Que a morte é o começo ou início de uma outra vida já afirmara ele, no começo de um dos seus sonetos, ao repetir o mote grego, «Morrer é ser iniciado», no qual se indica também que já em plena vida temos que saber aprender a morrer (o adormecer de noite já sendo algo disso) para o nosso ego e seus desejos e vaidades, o que por vezes é doloroso ou difícil, para se renascer depois, mais iniciados na identificação e realização como seres espirituais, criativos e lutadores. Quanto ao que se passará também forçosamente e para sempre no momento da morte, seja de fim de crescimentos seja de abertura de novas capacidades, só após a vivência dessa grande iniciadora e por Antero de Quental talvez demasiado cultivada ou evocada na sua poesia e alma, se poderá saber com certeza.
Anote-se por fim um outro tão importante soneto, o Mors-Amor, no qual Antero se afirma como cavaleiro do Amor e vencedor da morte e que de certo modo complementa, responde e esclarece este Palácio da Ventura.

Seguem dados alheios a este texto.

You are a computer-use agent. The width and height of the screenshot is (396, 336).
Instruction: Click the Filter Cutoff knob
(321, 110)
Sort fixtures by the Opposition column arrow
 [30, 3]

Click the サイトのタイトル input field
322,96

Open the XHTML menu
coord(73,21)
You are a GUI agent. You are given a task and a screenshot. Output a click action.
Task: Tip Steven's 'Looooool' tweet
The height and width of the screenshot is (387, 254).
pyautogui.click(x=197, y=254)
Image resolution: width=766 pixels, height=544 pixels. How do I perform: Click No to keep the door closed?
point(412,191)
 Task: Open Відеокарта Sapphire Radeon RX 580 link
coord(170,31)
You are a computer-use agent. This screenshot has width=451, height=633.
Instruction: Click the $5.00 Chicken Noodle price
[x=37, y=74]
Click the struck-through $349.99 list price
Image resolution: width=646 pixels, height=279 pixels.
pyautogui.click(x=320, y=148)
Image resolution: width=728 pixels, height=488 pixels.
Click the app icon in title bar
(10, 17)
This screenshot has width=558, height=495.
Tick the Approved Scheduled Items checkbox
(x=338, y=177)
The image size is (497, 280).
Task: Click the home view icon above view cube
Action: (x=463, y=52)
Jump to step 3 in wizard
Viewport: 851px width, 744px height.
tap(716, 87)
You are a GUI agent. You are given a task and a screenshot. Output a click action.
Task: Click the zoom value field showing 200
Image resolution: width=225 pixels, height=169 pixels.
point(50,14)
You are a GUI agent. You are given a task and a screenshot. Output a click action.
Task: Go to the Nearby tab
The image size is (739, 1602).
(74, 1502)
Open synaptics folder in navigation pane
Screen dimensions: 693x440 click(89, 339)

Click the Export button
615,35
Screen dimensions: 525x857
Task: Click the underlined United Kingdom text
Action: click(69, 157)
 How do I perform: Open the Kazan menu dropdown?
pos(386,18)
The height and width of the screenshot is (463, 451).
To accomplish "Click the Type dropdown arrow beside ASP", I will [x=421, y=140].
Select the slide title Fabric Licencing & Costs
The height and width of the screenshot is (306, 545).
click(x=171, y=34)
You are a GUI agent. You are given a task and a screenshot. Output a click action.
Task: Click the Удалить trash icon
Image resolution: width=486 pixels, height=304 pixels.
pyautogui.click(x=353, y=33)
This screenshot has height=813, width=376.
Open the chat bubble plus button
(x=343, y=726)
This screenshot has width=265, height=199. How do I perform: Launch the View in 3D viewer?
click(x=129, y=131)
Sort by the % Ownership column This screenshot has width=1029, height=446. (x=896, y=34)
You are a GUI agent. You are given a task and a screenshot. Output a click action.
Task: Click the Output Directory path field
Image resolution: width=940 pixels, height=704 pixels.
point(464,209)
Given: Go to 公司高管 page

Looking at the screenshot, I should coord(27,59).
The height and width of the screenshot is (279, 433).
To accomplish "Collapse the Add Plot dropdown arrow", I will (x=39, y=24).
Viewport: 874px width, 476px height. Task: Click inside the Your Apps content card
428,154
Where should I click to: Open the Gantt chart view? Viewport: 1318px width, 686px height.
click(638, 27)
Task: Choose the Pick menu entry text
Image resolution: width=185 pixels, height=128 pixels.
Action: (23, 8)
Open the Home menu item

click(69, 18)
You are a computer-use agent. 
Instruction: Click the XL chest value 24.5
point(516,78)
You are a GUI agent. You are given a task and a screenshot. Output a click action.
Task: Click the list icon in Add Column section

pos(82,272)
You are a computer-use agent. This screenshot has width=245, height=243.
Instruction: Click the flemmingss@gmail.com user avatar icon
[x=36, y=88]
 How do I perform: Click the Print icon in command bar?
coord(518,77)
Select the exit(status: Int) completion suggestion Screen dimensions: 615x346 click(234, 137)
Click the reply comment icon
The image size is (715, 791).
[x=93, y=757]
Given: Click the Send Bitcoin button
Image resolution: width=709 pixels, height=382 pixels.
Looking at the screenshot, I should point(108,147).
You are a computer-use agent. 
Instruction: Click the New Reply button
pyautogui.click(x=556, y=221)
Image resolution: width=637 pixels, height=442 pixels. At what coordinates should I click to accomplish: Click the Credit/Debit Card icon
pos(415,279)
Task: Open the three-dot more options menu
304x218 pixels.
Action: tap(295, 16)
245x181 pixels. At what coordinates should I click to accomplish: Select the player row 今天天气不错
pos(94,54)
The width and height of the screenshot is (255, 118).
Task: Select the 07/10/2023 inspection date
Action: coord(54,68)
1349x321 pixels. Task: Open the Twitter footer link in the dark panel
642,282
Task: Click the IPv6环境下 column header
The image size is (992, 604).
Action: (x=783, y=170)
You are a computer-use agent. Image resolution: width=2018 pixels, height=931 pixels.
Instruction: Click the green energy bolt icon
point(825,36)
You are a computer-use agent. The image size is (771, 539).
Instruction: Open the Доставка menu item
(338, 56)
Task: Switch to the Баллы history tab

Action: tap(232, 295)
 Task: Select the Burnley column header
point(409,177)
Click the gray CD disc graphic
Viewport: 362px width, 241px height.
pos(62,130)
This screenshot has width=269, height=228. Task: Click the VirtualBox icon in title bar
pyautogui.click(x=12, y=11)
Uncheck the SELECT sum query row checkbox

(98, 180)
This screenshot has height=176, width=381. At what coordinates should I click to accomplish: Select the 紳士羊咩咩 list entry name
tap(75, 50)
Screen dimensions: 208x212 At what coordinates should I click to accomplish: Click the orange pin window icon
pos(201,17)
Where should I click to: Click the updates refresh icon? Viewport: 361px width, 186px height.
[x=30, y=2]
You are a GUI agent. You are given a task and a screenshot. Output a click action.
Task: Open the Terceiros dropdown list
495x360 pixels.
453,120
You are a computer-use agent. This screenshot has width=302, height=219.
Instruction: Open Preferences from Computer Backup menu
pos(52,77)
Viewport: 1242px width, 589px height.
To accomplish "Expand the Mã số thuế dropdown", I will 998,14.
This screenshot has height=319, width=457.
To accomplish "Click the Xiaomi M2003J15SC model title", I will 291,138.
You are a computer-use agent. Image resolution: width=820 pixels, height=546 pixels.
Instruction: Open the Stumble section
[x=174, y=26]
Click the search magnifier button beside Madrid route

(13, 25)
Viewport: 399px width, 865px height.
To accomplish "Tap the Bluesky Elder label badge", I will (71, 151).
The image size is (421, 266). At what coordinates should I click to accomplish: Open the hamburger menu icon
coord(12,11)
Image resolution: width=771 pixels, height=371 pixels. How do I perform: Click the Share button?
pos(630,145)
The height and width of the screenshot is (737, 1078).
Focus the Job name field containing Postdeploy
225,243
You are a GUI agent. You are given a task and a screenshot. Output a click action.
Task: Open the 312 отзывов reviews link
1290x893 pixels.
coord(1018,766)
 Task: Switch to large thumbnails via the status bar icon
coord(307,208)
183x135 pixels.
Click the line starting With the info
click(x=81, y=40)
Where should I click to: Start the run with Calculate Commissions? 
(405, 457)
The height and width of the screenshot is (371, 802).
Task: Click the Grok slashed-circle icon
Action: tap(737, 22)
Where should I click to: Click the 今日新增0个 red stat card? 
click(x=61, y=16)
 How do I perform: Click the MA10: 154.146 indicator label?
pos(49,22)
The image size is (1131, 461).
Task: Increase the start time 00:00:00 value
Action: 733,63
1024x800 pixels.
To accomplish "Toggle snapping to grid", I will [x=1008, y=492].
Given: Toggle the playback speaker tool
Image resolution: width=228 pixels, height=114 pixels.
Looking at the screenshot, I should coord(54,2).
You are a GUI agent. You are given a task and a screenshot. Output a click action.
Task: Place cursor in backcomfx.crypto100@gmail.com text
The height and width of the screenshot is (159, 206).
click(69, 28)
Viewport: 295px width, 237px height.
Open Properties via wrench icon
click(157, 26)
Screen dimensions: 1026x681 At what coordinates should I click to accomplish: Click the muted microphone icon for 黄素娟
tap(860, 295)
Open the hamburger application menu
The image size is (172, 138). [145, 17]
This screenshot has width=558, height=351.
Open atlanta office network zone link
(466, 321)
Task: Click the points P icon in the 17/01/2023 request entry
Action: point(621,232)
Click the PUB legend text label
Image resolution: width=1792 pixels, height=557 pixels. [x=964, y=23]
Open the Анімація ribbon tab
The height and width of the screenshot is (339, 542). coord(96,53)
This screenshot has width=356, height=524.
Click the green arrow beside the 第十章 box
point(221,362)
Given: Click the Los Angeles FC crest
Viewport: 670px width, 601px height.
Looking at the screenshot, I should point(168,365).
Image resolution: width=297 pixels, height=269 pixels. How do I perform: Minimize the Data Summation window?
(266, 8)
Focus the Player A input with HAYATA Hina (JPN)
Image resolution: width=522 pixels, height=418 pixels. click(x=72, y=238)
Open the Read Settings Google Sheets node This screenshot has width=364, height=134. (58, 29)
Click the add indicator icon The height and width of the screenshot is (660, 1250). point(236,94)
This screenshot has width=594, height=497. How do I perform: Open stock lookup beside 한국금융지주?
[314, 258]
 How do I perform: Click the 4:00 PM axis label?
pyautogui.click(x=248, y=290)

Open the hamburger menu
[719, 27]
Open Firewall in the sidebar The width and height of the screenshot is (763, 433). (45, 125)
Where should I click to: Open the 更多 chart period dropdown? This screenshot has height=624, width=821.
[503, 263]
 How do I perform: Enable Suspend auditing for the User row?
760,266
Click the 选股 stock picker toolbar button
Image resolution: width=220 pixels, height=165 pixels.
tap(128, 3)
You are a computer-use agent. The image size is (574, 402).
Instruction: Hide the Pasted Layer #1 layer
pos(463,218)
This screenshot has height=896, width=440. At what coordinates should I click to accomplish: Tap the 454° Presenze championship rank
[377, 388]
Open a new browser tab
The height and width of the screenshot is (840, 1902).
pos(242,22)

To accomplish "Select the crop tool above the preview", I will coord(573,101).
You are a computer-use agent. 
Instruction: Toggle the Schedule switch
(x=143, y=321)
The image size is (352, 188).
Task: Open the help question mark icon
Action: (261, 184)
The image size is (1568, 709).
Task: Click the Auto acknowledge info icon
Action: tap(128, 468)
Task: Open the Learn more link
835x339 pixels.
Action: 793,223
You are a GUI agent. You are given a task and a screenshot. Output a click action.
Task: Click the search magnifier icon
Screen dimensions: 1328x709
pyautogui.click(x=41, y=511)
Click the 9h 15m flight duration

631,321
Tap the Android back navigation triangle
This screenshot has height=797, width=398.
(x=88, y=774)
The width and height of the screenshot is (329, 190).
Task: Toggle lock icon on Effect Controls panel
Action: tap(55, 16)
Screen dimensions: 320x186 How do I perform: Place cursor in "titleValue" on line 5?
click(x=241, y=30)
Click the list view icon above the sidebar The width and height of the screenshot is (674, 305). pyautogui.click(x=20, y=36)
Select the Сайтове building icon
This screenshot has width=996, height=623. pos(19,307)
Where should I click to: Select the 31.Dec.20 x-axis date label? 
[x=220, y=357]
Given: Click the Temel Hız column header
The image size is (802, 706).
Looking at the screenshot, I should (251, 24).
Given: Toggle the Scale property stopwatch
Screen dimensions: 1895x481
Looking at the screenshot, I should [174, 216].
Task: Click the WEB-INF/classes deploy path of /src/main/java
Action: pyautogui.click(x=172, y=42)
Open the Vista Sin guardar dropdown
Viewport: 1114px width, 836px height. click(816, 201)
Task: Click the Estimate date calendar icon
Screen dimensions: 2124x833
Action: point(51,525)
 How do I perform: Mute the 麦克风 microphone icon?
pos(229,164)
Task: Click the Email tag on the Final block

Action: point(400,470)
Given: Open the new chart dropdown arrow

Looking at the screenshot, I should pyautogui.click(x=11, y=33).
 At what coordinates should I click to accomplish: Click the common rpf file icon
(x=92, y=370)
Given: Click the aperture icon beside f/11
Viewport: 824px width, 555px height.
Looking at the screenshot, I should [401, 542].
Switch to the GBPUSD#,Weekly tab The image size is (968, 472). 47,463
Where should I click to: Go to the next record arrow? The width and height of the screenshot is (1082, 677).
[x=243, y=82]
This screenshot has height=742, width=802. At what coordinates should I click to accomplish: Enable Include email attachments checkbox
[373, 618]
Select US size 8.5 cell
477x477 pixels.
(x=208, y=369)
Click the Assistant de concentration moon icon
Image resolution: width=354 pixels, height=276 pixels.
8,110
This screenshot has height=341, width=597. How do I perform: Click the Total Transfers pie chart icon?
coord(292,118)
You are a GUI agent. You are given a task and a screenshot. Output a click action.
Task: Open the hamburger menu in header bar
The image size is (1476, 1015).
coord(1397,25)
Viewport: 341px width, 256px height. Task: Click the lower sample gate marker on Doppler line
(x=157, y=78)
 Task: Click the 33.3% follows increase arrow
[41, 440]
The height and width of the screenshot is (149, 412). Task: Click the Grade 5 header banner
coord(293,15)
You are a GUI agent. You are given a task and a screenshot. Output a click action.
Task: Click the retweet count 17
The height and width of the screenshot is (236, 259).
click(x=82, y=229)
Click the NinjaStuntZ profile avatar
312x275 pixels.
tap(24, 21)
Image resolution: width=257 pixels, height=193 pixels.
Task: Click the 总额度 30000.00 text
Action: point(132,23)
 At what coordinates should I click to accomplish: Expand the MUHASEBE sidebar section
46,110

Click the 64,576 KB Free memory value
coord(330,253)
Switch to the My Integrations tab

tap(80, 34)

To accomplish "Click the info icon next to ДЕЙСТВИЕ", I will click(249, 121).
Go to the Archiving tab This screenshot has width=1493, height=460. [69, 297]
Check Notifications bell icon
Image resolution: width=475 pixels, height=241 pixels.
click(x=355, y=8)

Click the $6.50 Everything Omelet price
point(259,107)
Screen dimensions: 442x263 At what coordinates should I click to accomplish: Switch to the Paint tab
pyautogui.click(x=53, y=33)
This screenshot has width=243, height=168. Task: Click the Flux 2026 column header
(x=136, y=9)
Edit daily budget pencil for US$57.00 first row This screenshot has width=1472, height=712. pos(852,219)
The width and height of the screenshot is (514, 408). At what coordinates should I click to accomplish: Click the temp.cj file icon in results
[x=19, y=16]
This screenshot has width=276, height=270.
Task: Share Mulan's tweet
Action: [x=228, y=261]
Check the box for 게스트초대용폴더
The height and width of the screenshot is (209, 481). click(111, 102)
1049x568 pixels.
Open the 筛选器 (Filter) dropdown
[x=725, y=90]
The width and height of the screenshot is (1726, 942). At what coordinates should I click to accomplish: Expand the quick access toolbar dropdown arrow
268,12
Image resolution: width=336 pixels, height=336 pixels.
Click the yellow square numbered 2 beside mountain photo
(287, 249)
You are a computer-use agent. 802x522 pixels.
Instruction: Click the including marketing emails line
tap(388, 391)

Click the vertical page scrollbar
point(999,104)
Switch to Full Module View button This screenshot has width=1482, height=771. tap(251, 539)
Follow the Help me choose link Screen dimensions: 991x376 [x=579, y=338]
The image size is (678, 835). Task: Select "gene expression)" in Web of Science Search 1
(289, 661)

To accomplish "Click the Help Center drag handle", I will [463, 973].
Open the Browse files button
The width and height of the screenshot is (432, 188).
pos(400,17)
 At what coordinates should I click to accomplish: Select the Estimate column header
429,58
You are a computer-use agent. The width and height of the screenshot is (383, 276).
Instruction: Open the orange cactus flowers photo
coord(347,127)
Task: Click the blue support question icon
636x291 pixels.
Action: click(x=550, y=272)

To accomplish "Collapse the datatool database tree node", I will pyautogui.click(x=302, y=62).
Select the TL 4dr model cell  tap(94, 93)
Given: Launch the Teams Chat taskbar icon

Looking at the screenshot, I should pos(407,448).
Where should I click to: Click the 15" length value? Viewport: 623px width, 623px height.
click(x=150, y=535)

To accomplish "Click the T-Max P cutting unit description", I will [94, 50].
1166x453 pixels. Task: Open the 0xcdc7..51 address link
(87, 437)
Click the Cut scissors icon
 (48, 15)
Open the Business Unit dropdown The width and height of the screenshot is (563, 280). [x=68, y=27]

Nesta mesma linha está o Solemnia Verba, do qual transcrevemos os dois tercetos finais: 
  
 «Porém o coração, feito valente
Na escola da tortura repetida,
E no uso do penar tornado crente,

Respondeu: Desta altura vejo o Amor!
Viver não foi em vão, se é isto a vida,
Nem foi de mais o desengano e a dor.» 
 
  Pintura de Bô Yin Râ, dos mundos espirituais...
 
Estará Antero de Quental a ter acesso a Santuários ou Palácios de Ventura, sejam eles de substância astral ou já espiritual, entrando consciente e voluntário em tais palácios, santuários ou planos mais elevados, quer exteriormente em corpo espiritual quer apenas em visão interior da sua alma?  
Continuará a ser um peregrino do conhecimento, um dialogante com discípulos e mestres, um cavaleiro andante,  uma alma inspiradora dos que o lêem ou são seus amigos e fiéis do Amor?
                                    
                              Pintura de Bô Yin Râ, dos mundos espirituais
Já  terá  encontrado a sua Beatrice, amada e musa das suas poesias juvenis,   quem sabe a sua mítica (desde o Fedro, de Platão) ou misteriosa alma-gémea?
Estará assim já a sua consciência mais plena na multi-dimensionalidade de Espírito e participando até na evolução da Humanidade e de Portugal?
Saudações venturosas luminosas e amorosas a Antero de Quental!
Saibamos nós aperfeiçoar-nos e religar-nos mais, de modo a sermos cavaleiros e cavaleiras do Amor e podermos ajudar a Humanidade a criar  momentos e estados de harmonia, de paz e de luz venturosa, deste presente tão conturbado em que vivemos, para um futuro que estamos a gerar, e que está sempre a transformar-se, dependendo muito do nosso empenho e intenção, sabedoria e amor!
*** 
Realizei mais uma hermenêutica sobre a demanda, a 6.II.23:  https://pedroteixeiradamota.blogspot.com/2023/02/o-palacio-da-ventura-de-antero-de.html

2 comentários:

Maria Emilia Guedes disse...

Antero, grande Antero, quão semelhante, acho teu fado ao meu quando os cotejo...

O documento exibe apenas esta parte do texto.